Le CAC40 ne connaît plus la crise, l’investissement reste en carafe

Economie par Mathieu Lapprand

Des résultats en hausse pour le CAC40 alors que la croissance reste atone et les investissements en berne, c’est le cocktail économique de l’année 2014. Un cocktail potentiellement explosif, alimenté par une redistribution économique à sens unique, de la poche du salarié vers celle de l’actionnaire.

Deux cabinets d’évaluation financière ont présenté début mars pour Le Monde et Les Échos leurs estimations des résultats du CAC40 pour l’exercice 2014. Ces résultats nets cumulés atteignent 64,4 milliards d’euros selon Ricol Lasteyrie Corporate Finance et 62,4 milliards d’euros pour le cabinet PwCS (ex-PriceWaterhouseCoopers). Cette progression des résultats de l’ordre de 33 % intervient alors que le chiffre d’affaires cumulé de ces 40 entreprises stagne (+0,1 %) à 1 222 milliards d’euros. Comment ces mastodontes économiques peuvent-ils réussir à dégager des profits supplémentaires tandis que l’activité reste quasi constante ?

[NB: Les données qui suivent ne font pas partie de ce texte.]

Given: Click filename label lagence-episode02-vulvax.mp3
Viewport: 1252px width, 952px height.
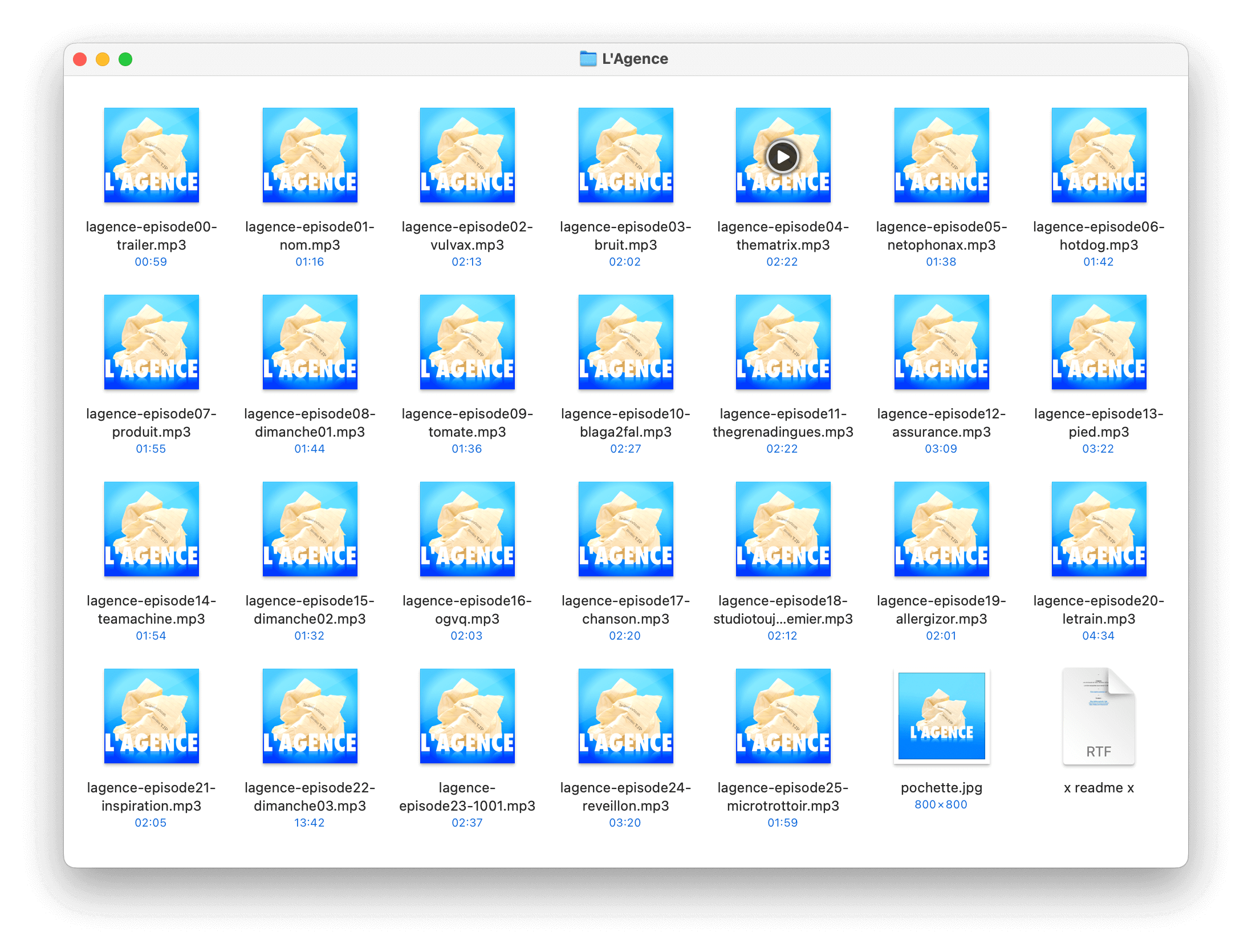Looking at the screenshot, I should [467, 236].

Tout d’abord en limitant les investissements. Ceux-ci ont chuté de 1,5 % en 2014 selon les données préliminaires du cabinet Ricol Lasteyrie après un précédent recul en 2013, inédit alors, de 5 %. Mais également grâce à des cessions ou des baisses de dépréciations d’actifs. Ainsi le groupe LVMH a-t-il réussi à détrôner Total de son inamovible place de numéro 1 des profits du CAC40 grâce à la plus-value réalisée par le groupe avec la vente de ses participations dans Hermès.

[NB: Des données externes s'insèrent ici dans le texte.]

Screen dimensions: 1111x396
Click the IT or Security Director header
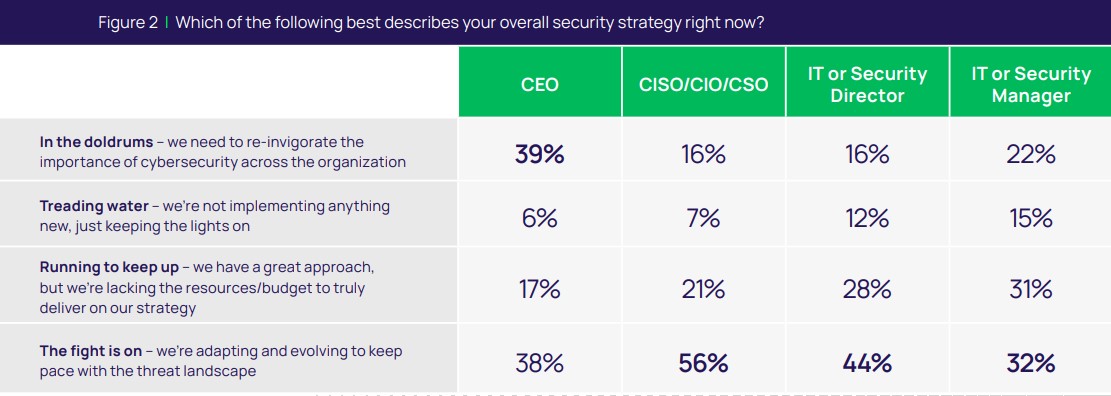tap(867, 85)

« Plus tu es gros, plus tu gagnes et moins tu redistribues »

Mais l’augmentation des résultats d’un tiers après trois années de reculs masque des situations très contrastées selon les entreprises. Les profits de BNP Paribas ont été touchés par l’amende record que la banque a dû acquitter en 2014, alors que le reste du secteur bancaire affiche des résultats en progression. En 2014, Airbus et Safran affichent eux des résultats records.

Si les résultats du CAC40 sont variables d’une entreprise à l’autre, celles-ci ont malgré tout un point commun : l’augmentation de la rémunération du capital par le versement de dividendes. En moyenne, la hausse des dividendes par action est de 6,2 %. Comme en 2013, seul Alcatel-Lucent ne versera pas de dividendes à ses actionnaires et seul GDF Suez versera des dividendes inférieurs à ceux de 2013. Six entreprises du CAC40 augmentent les dividendes versées de plus de 15 % et huit sociétés (Carrefour, Danone, Gemalto, Publicis, Safran, Solvay, Technip, Total) augmentent les dividendes versées par rapport à 2013 alors que leurs résultats baissent.

Pour l’avenir et notamment l’exercice 2015, les analystes sont confiants : les cabinets FactSet et PrimeView tablent sur une hausse des profits de 30 % cette année. Ils pourraient atteindre 81 milliards d’euros. Des profits qui seraient soutenus par la baisse de l’euro face au dollar et les prix bas du pétrole. « Nos sociétés et notre appareil industriel vont chèrement payer ces prises de profit sans investissements », s’inquiète Pascal Pavageau, secrétaire confédéral chargé de l’économie, pour FO. « Plus tu es gros, plus tu gagnes et moins tu redistribues », conclut-il.